[Begin SUPPLIED TEXT]
Woit writes, “Sorry, string theory as an idea about unification has failed, conclusively.

Greene writes, “Superstring theory successfully merges general relativity and quantum mechanics.

I could find no record of Woit criticizing Greene’s statements in the introduction to Einstein’s The Meaning of Relativity.   Does Woit agree with Greene?  Why does Woit seemingly spend so much time going after the Carrolls and Johnsons who are merely bantering on blogs, while giving Greene a free pass in the introduction to Einstein’s Meaning of Relativity?  Does not Einstein’s Meaning of Relativity carry more prestige, cache, and influence than a couple of bloggers?

Perhaps if Woit had focused his energy on correcting Greene’s statements in the introduction to Einstein’s Meaning of Relativity, string theory would have been on its way out by now?  But then again, perhaps Woit yet enjoys pondering String Theory after all these decades, and he does not really wish to see the hype fade for another couple decades more?
[End SUPPLIED TEXT]
[Begin INFORMATION SUPPLIED]
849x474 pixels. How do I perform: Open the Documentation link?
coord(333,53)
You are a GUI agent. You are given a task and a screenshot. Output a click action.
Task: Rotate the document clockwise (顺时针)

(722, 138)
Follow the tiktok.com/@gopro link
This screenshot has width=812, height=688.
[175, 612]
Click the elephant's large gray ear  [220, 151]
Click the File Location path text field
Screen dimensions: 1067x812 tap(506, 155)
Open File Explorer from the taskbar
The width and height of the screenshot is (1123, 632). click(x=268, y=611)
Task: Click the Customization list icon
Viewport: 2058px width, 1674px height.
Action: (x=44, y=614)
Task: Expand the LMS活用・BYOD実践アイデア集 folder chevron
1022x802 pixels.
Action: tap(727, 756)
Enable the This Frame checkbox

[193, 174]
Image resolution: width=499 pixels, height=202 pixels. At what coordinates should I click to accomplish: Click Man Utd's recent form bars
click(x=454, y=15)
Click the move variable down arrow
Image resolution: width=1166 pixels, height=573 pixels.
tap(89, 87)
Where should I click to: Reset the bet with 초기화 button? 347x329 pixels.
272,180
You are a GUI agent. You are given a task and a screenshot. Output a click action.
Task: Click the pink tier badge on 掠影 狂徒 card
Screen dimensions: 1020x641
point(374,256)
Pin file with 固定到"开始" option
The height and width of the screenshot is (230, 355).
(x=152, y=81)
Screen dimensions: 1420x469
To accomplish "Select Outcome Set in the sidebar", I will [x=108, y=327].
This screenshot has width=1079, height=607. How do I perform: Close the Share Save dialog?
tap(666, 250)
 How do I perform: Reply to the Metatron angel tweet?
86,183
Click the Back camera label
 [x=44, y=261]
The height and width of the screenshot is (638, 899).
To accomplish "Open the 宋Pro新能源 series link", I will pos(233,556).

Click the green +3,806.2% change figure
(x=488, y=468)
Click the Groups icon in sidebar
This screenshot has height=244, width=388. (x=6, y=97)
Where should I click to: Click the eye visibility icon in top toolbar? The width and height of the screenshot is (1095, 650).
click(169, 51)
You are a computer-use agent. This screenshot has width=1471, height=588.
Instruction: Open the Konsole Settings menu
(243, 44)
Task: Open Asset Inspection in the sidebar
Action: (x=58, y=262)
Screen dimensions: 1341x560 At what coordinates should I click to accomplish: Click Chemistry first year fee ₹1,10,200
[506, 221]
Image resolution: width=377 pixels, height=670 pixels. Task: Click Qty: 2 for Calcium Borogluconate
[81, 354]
[End INFORMATION SUPPLIED]
## EXERCISE TASK
Summarize the passage on Woit and Greene in two sentences.

## TASK OUTPUT
Woit declares that string theory has conclusively failed as an idea about unification, while Greene, in the introduction to Einstein's The Meaning of Relativity, writes that superstring theory successfully merges general relativity and quantum mechanics. Finding no record of Woit criticizing Greene's statements, the writer asks why Woit goes after bloggers such as the Carrolls and Johnsons instead, and wonders whether challenging Greene would have sent string theory on its way out or whether Woit does not really wish to see the hype fade.